We began with the belief that outbound API calls deserved the same rigor, governance, and insight that inbound traffic had enjoyed for years. What emerged was not just a single product but a stack of layers, each responding to new industry shifts, customer challenges, and community feedback. Over time, these layers combined into what we now call an agentic gateway — a single control plane for all AI-driven and autonomous traffic.
Layer One: Outbound API Consumption Management

The first layer addressed a simple gap: traditional API gateways like Kong or Apigee were designed for ingress traffic, but our customers were struggling with egress — the calls their services made out to other APIs. Trying to retrofit these tools for outbound use meant messy proxy configurations, hard-to-maintain workarounds, and policy models that didn’t fit.

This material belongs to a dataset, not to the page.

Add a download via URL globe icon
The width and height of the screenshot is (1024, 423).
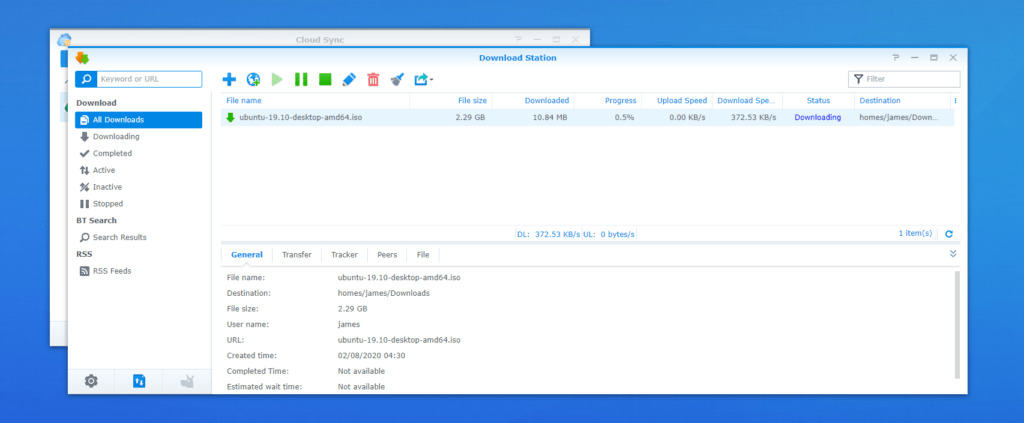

We flipped the model. Our focus was on API consumers, not providers. We built an egress-focused gateway designed to manage and optimize outbound calls directly. That meant introducing caching to avoid redundant requests, applying quota controls to prevent overages, and giving teams a single point of visibility for all external calls.
The impact was immediate. Instead of scattering proxy hacks across microservices, companies could point all outbound traffic through one layer. Our dashboard offered a cockpit view: which APIs were called most often, which calls failed and why, and where costs were creeping up. It turned outbound traffic from a black box into something organizations could actively manage and tune.
Layer Two: The AI Gateway Era

As this foundation matured, a new wave reshaped the landscape: Generative AI (GenAI). Practically overnight, enterprises were embedding large language models (LLMs) into co-pilots, chatbots, and automation workflows. This was not just another type of API — it was a fundamentally different traffic pattern.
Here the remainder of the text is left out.